About this task
Only an exact repetition of the lines from the one holding "The image size is (1456, 819). At" to the end of the data is wanted, with pictures left out.

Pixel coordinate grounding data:

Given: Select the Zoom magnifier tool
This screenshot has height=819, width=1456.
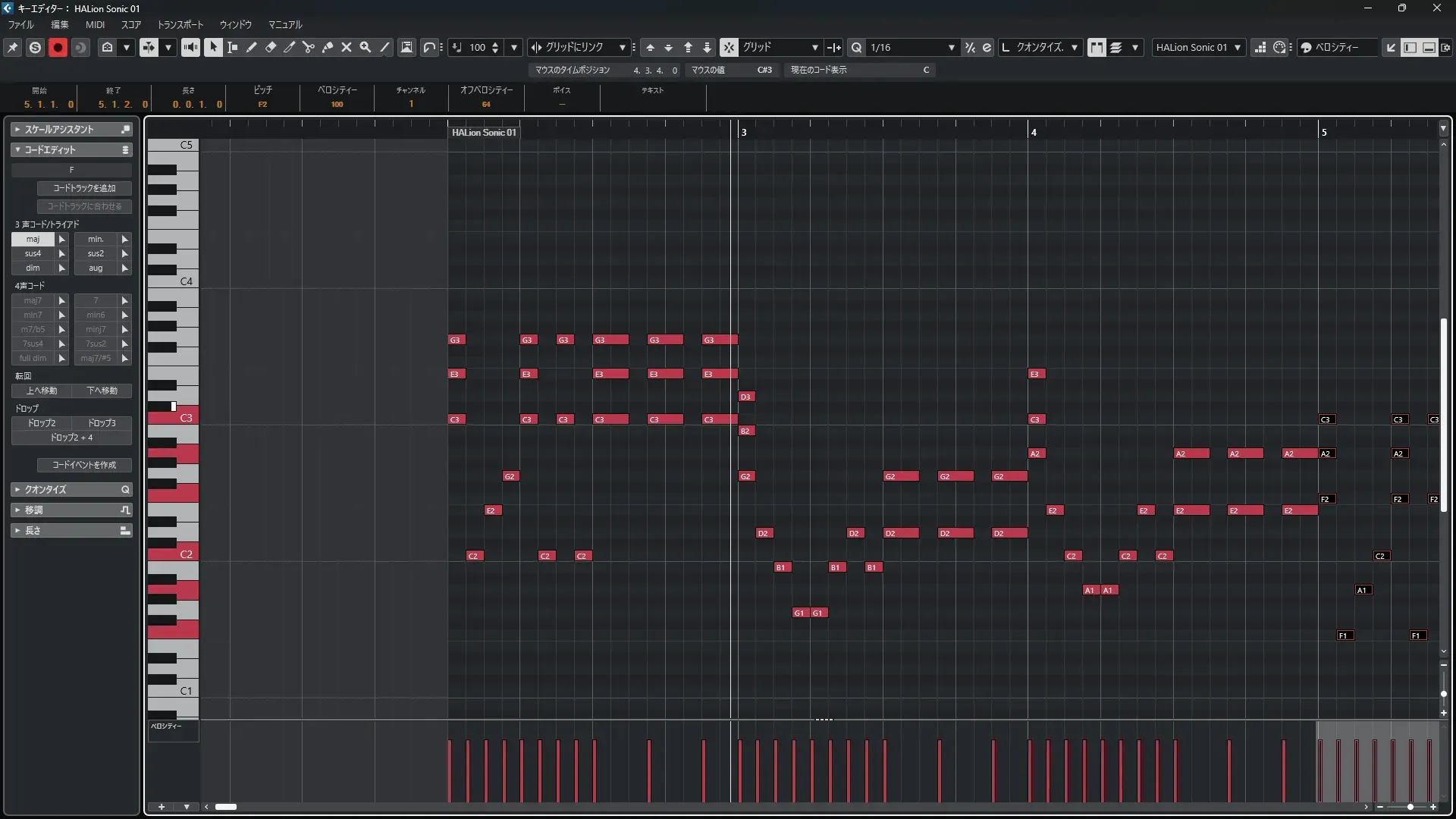Looking at the screenshot, I should [x=366, y=47].
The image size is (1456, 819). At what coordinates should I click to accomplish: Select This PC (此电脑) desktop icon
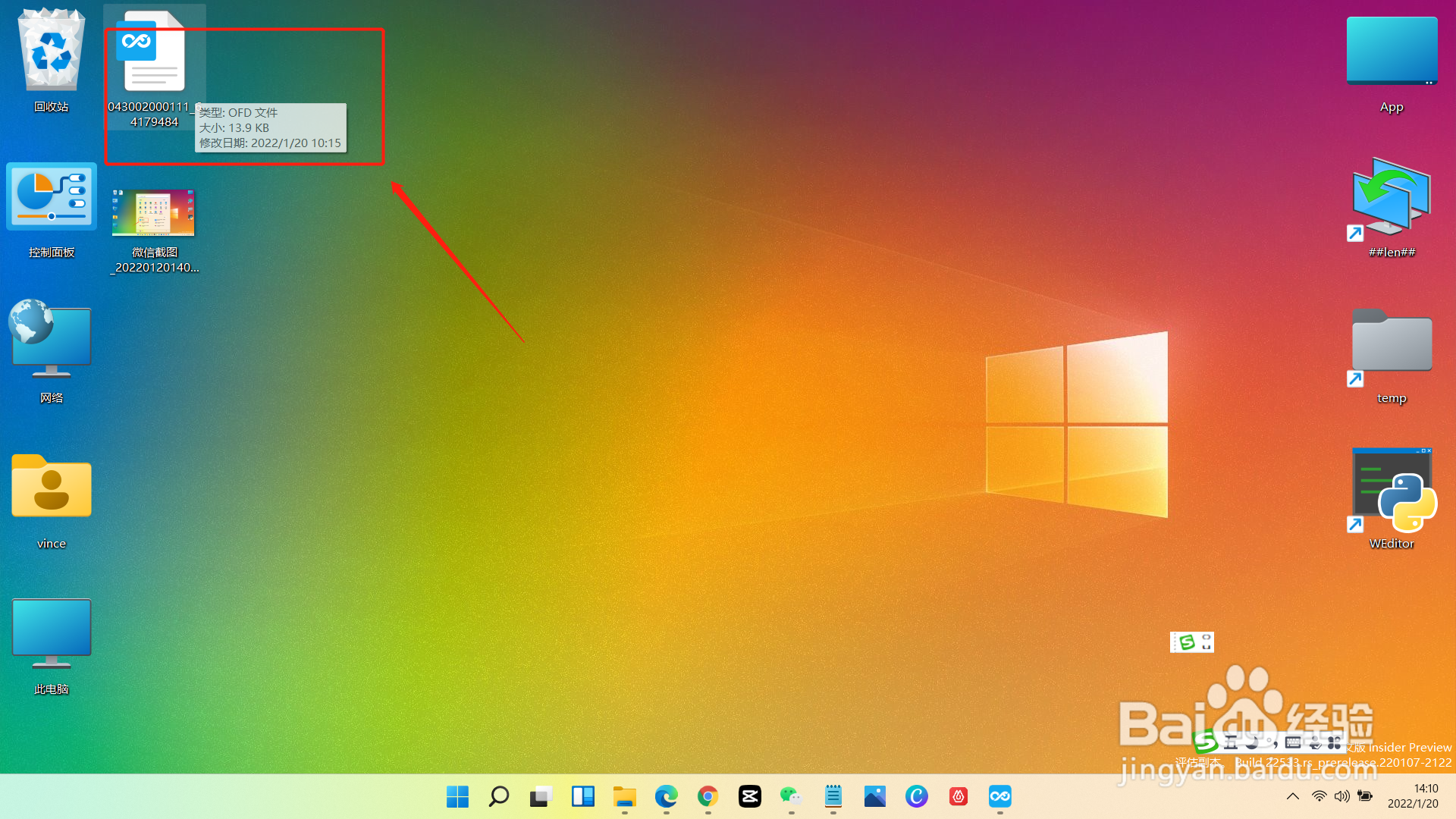click(51, 632)
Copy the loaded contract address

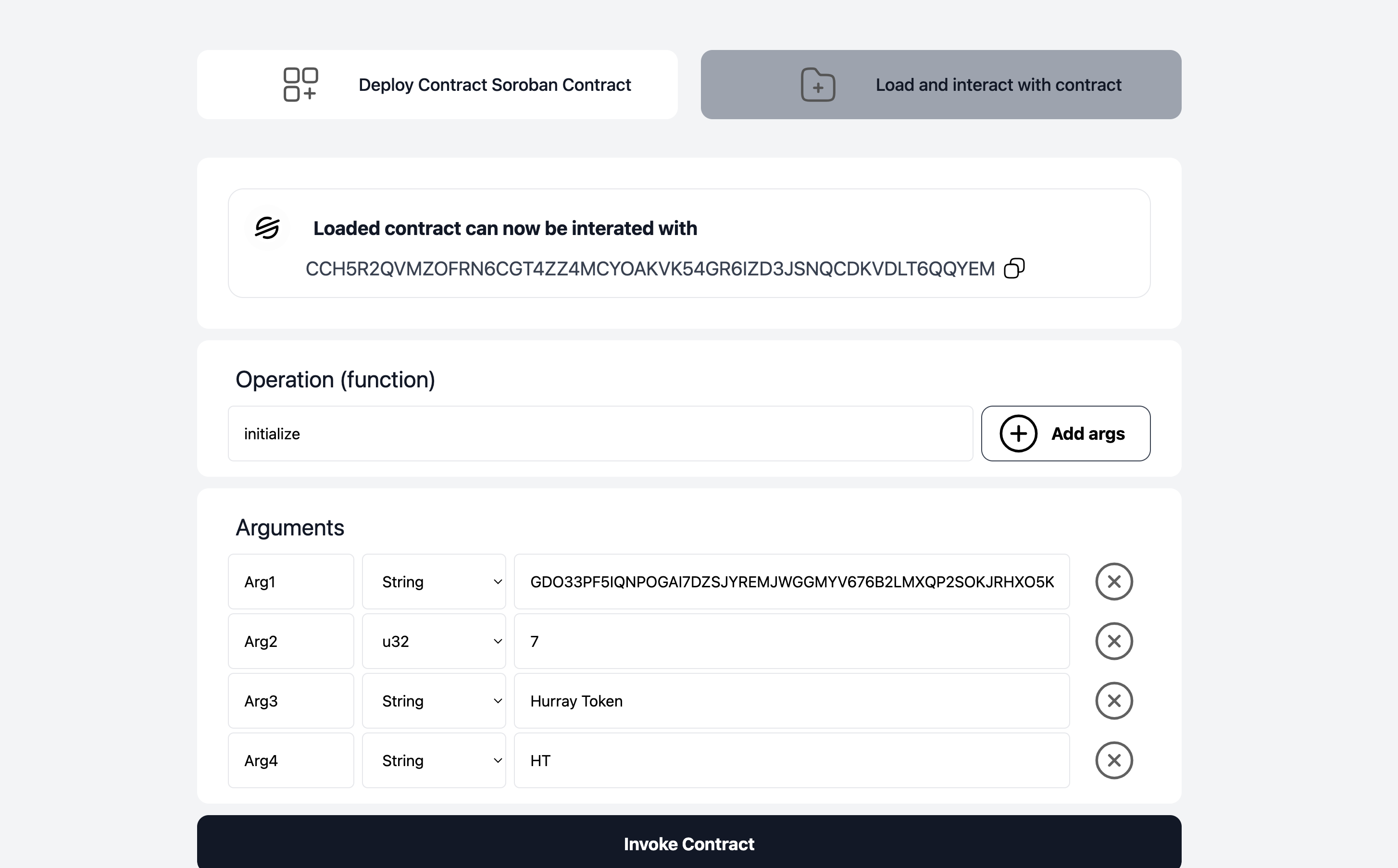coord(1014,268)
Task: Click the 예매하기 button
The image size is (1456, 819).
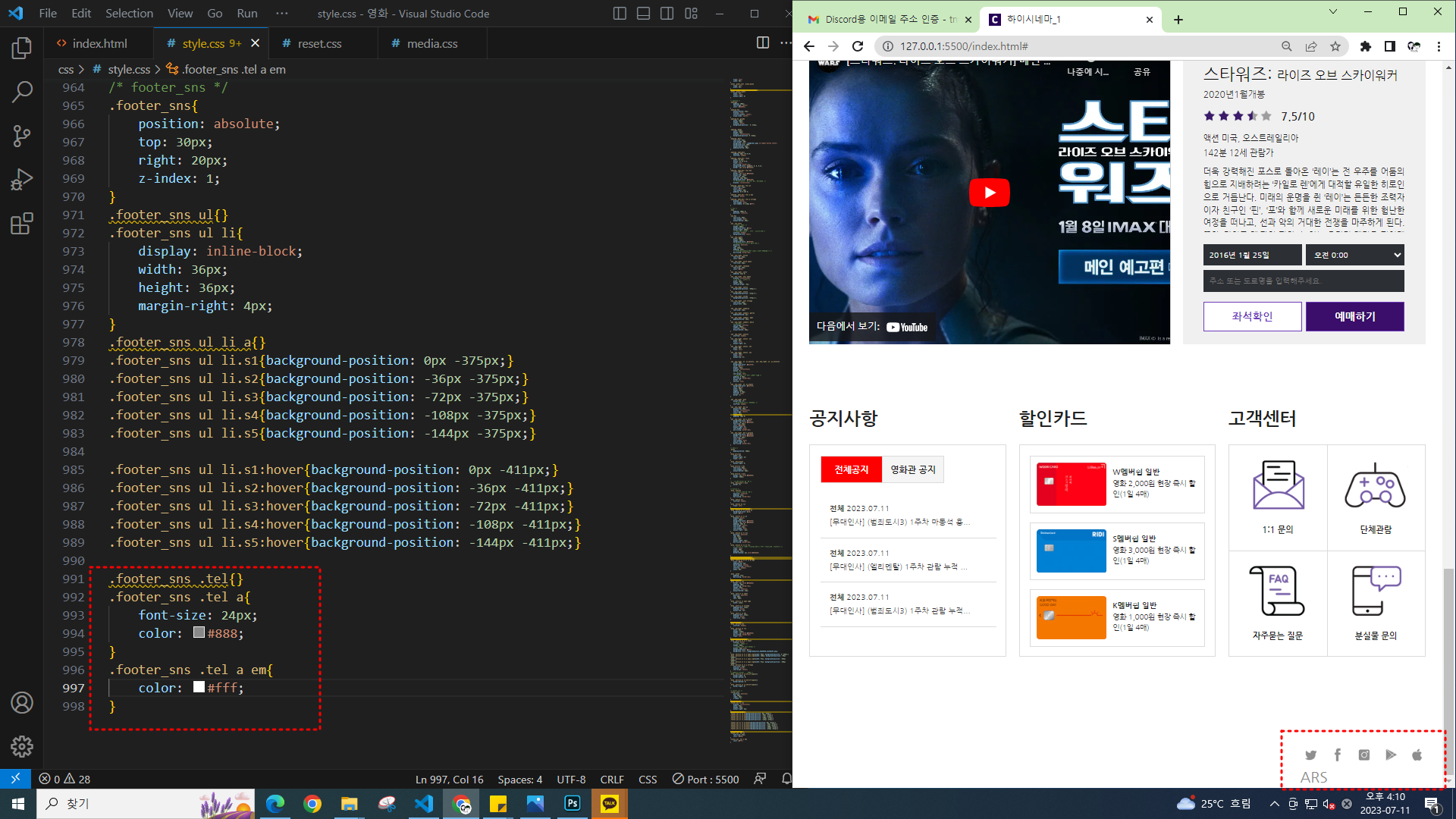Action: [x=1354, y=316]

Exercise response
The image size is (1456, 819). At what coordinates should I click to accomplish: Select This PC (此电脑) desktop icon
click(51, 632)
Copy the loaded contract address

coord(1014,268)
Task: Click the 예매하기 button
The image size is (1456, 819).
Action: [x=1354, y=316]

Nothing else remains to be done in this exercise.